Where a line below holds the string "Estate", count it; then give the total without any other words.

BEGIN EXCERPTED RECORDS

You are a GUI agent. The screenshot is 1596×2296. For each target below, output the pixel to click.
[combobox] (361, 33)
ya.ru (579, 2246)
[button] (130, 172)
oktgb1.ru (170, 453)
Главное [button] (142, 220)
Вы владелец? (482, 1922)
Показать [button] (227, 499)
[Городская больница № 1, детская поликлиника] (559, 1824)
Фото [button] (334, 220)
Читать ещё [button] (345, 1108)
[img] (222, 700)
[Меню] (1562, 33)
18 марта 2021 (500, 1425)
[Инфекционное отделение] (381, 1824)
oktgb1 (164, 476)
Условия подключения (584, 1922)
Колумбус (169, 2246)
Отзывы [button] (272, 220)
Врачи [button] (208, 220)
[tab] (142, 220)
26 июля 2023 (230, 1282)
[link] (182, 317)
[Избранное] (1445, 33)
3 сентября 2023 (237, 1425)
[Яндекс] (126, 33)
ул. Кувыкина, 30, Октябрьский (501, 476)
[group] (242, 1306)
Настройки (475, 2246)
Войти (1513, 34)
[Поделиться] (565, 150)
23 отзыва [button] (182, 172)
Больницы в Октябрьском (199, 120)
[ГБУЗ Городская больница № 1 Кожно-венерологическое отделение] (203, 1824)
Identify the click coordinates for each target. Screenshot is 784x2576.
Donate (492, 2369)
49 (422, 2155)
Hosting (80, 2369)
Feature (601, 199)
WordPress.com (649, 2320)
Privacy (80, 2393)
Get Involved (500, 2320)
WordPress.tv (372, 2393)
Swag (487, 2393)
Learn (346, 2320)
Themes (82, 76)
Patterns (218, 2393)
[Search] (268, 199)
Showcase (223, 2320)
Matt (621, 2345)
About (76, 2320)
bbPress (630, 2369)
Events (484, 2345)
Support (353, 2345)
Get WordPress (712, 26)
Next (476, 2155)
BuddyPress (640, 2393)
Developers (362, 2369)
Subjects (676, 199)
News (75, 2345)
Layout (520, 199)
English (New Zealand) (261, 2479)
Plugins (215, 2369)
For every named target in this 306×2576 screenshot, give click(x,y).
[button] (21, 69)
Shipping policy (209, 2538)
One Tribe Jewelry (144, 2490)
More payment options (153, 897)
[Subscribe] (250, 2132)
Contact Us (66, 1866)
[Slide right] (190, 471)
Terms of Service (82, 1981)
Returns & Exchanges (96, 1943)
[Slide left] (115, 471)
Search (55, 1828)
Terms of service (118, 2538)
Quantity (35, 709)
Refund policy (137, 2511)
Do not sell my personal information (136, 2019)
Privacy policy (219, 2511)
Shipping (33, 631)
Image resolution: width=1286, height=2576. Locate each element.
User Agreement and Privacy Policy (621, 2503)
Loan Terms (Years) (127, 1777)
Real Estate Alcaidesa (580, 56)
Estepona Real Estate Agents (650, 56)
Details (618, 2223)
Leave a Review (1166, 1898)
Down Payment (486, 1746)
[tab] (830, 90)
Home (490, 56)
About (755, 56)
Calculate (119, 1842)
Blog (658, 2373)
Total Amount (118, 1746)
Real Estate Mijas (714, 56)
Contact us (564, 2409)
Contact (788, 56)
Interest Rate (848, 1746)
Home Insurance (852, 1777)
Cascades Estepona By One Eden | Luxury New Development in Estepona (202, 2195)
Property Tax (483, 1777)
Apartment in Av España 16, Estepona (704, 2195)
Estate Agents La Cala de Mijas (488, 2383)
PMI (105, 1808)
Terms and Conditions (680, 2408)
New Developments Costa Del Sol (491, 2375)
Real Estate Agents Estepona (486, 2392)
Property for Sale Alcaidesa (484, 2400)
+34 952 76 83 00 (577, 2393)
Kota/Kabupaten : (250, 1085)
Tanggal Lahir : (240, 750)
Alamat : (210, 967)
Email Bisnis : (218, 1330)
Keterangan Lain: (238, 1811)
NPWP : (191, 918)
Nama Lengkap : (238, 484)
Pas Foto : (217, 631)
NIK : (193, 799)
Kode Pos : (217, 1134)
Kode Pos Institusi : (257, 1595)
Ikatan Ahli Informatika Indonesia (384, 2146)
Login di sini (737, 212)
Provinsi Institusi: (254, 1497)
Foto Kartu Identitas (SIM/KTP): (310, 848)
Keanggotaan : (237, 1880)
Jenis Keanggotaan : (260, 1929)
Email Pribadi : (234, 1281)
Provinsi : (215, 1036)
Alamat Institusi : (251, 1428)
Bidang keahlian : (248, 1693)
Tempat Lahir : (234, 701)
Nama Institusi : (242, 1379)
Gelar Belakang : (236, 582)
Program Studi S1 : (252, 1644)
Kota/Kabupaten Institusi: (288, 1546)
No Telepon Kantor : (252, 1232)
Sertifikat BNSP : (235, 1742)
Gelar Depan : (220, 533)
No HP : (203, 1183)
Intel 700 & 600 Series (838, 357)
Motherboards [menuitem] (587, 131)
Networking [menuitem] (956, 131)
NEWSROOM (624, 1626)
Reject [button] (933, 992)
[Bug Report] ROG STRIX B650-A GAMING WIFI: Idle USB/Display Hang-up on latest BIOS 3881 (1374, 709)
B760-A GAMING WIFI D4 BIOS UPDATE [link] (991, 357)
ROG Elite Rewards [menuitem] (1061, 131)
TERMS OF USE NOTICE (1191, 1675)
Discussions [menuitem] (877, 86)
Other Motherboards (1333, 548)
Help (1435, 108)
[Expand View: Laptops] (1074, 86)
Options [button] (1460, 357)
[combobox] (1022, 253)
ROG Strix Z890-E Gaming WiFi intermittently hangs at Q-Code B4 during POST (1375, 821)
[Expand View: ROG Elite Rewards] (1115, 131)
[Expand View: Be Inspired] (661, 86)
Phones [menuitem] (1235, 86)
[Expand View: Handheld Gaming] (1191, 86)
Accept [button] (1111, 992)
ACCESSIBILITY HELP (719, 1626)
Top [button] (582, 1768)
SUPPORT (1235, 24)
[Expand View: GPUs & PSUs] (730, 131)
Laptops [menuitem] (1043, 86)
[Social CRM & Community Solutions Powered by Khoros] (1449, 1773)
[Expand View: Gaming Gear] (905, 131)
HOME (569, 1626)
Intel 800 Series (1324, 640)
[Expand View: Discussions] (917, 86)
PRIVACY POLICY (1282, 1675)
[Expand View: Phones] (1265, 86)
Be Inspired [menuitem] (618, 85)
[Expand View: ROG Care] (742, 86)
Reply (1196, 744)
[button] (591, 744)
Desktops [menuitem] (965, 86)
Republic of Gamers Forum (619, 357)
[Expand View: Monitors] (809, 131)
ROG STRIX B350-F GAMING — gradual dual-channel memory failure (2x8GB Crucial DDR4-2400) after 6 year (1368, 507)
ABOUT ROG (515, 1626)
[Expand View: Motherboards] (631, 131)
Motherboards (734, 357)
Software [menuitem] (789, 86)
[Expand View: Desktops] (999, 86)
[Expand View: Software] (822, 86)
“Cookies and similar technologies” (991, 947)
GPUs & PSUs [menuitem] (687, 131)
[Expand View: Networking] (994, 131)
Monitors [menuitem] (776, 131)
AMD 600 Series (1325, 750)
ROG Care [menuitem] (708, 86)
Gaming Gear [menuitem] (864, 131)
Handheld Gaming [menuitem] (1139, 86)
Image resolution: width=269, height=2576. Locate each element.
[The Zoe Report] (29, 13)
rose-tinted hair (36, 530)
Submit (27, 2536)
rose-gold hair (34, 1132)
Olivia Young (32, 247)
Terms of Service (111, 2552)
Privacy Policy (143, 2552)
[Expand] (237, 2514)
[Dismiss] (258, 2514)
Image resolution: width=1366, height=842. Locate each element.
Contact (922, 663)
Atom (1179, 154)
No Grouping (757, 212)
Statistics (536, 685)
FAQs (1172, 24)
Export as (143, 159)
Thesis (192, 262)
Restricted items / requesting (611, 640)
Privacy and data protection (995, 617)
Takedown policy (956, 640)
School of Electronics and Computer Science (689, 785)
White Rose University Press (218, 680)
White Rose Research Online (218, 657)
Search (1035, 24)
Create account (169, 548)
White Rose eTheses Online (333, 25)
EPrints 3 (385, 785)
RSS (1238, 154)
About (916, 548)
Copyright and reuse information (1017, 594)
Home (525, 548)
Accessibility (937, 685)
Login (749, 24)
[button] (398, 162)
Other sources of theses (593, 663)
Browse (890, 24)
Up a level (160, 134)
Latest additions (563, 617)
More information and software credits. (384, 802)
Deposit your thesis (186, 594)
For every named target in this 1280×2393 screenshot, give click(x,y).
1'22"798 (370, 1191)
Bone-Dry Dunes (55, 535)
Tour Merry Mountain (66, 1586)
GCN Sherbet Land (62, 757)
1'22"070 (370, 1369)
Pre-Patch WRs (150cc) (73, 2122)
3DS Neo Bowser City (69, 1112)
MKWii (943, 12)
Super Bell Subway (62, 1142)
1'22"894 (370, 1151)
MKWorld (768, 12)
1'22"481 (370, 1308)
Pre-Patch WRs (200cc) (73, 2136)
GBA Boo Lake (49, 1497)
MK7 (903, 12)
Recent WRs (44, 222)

END EXCERPTED RECORDS

### SOLUTION
5